Further, I find the existence of no issue of fact on this record concerning whether the condition for which the injured plaintiff received treatment was the same as the one for which he originally sought the services of the medical group, or that the treatment he received was continuous. The record is clear — and the defendants-appellants’ brief does not dispute — that the treatment rendered to the injured plaintiff through July 1978 by the remaining defendants, a group of neurological specialists, was for the same neurological condition for which he had originally sought treatment from the group in 1973, and for the complications resulting from the alleged acts of malpractice. Thus, for the period through July 1978 the injured plaintiff remained under the continuous care of a group of physicians who, although perhaps not actual participants in the alleged acts of malpractice, were each potentially liable for those acts as members of the previously dissolved partnership.

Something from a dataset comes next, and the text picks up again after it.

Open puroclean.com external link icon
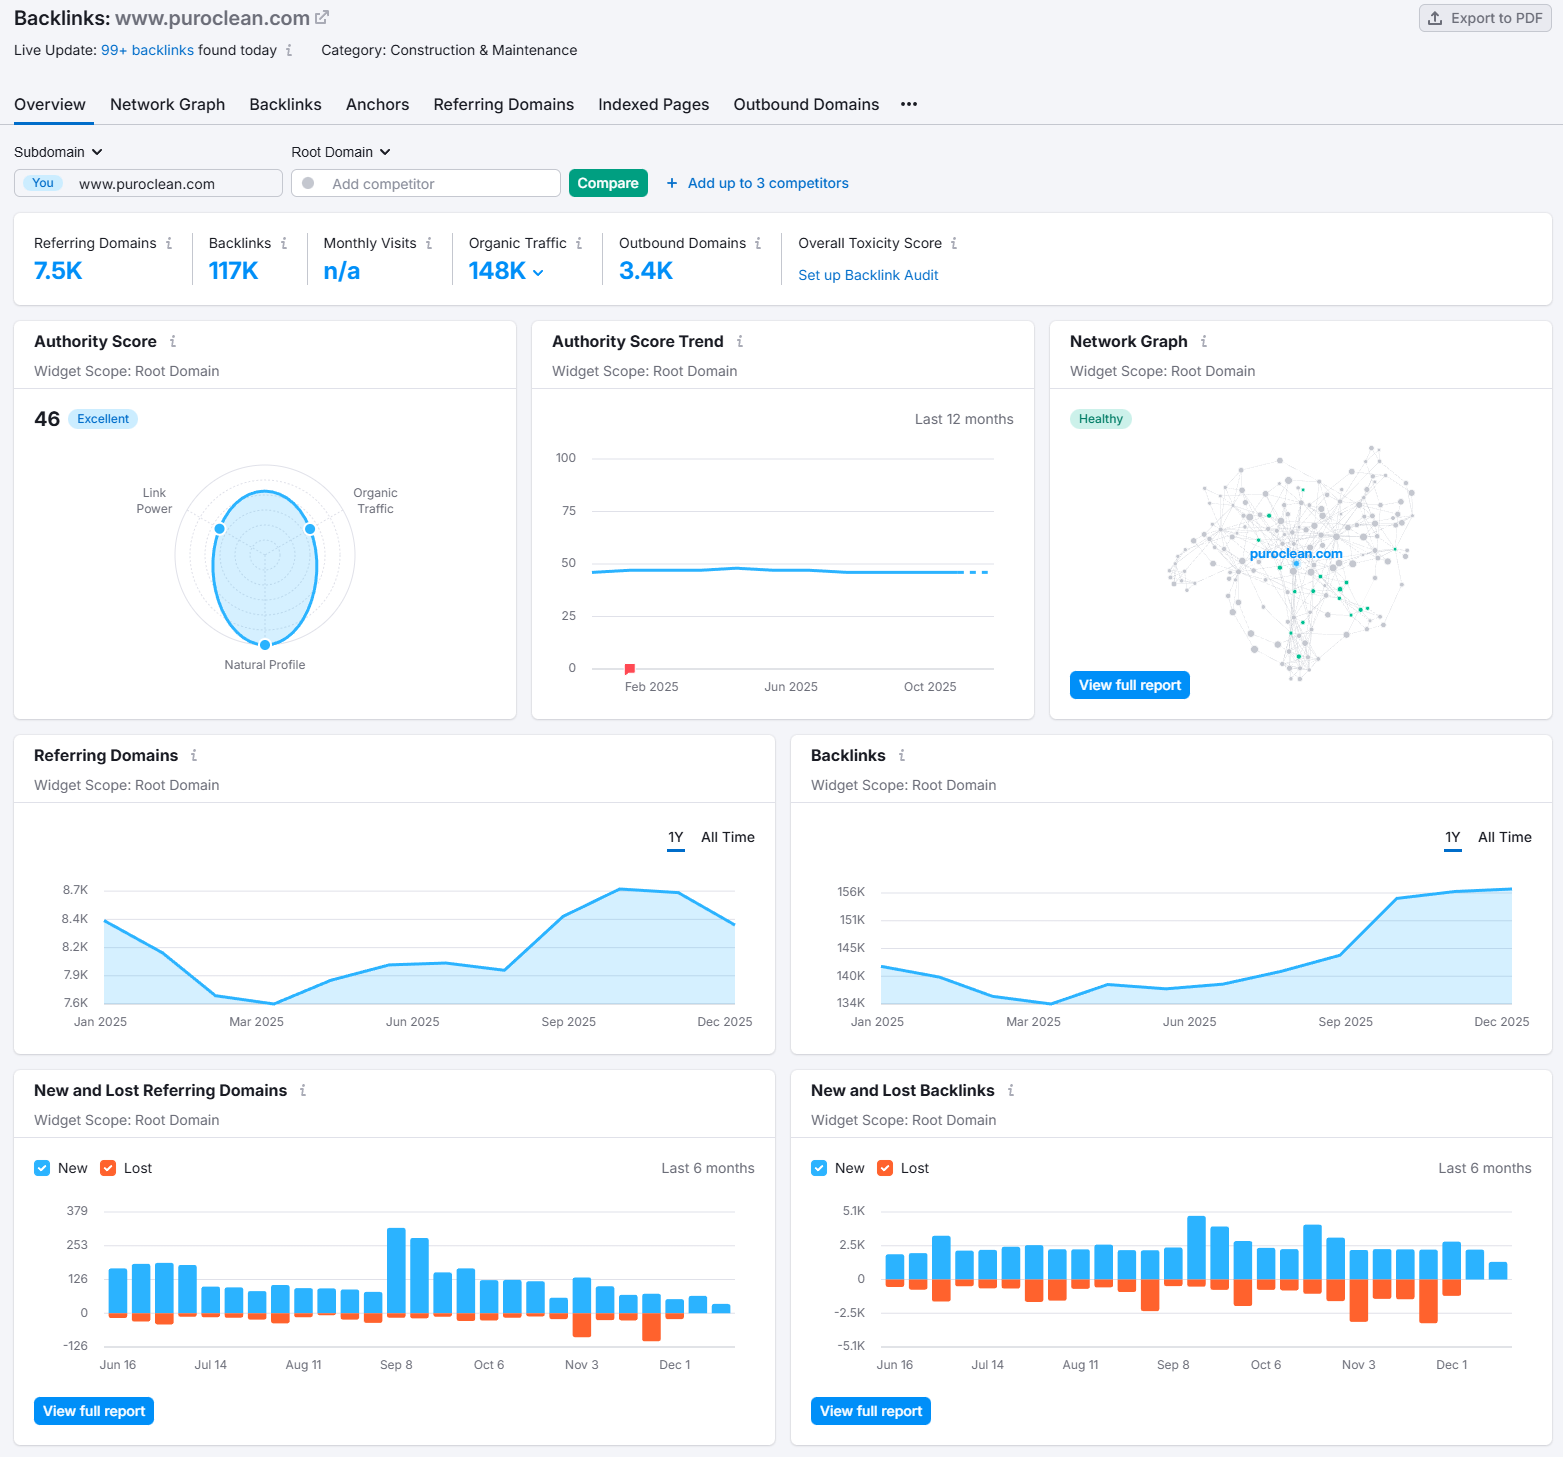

The doctrine of continuous treatment is intended to permit the preservation of the physician-patient relationship and to allow a patient to continue in the care of his physician without interrupting that care to commence a medical malpractice suit. The rationale for the rule was expressed by the Court of Appeals in Borgia v City of New York (12 NY2d 151, 156, supra) as follows: “[i]t would be absurd to require a wronged patient to interrupt corrective efforts by serving a summons on the physician or hospital superintendent.” Since the injured plaintiff in this case concededly remained under the continuous care of a group of physicians, each of whom were potentially individually liable for the alleged acts of malpractice, if there were no toll of the period of limitation, he would have been required to have *247commenced his action while still receiving corrective treatment from those potentially liable. To require him to pursue such a course would run counter to the fundamental purpose of the continuous treatment doctrine.

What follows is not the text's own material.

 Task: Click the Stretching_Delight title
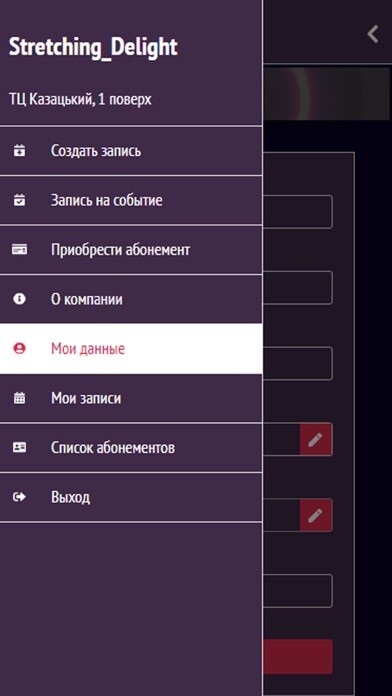tap(93, 47)
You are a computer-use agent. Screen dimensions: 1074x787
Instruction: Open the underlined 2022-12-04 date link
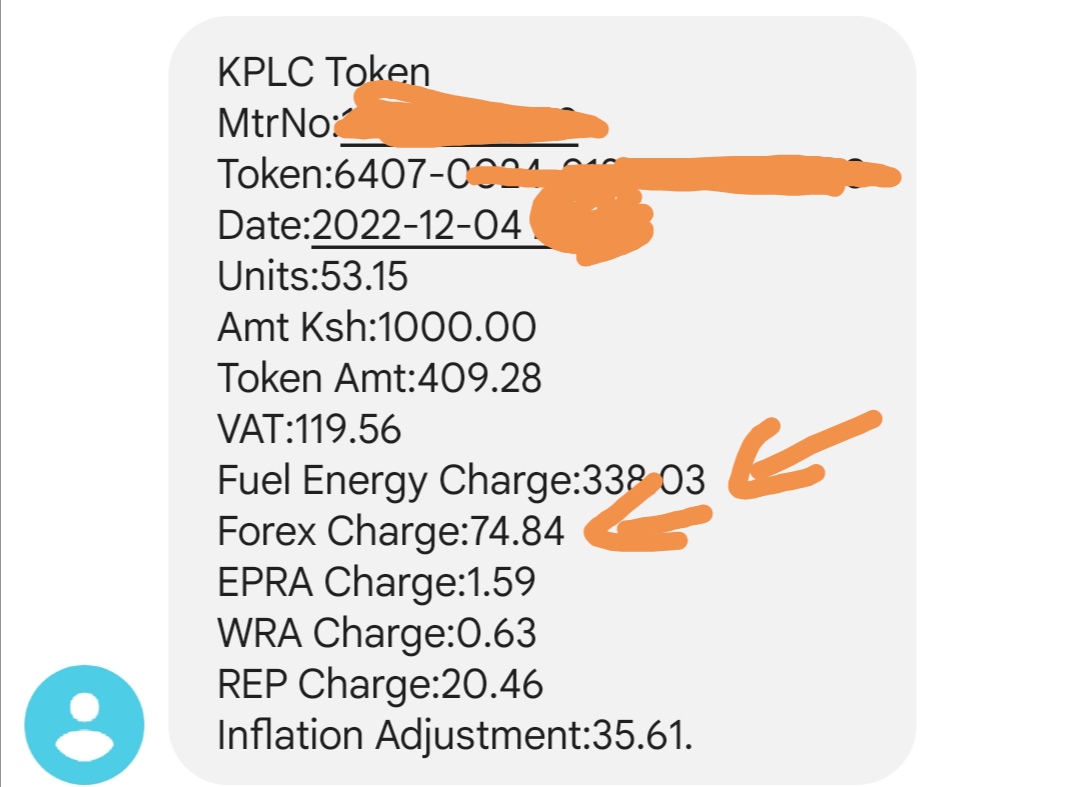pos(416,225)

Accordingly, I vote to affirm the order appealed from insofar as it denied the motion of the defendants-appellants for summary judgment dismissing the plaintiffs’ complaint as to them, but I would sua sponte modify the order by adding a provision searching the record and thereupon granting partial summary judgment to the plaintiffs dismissing the defense of the Statute of Limitations asserted by the defendants-appellants.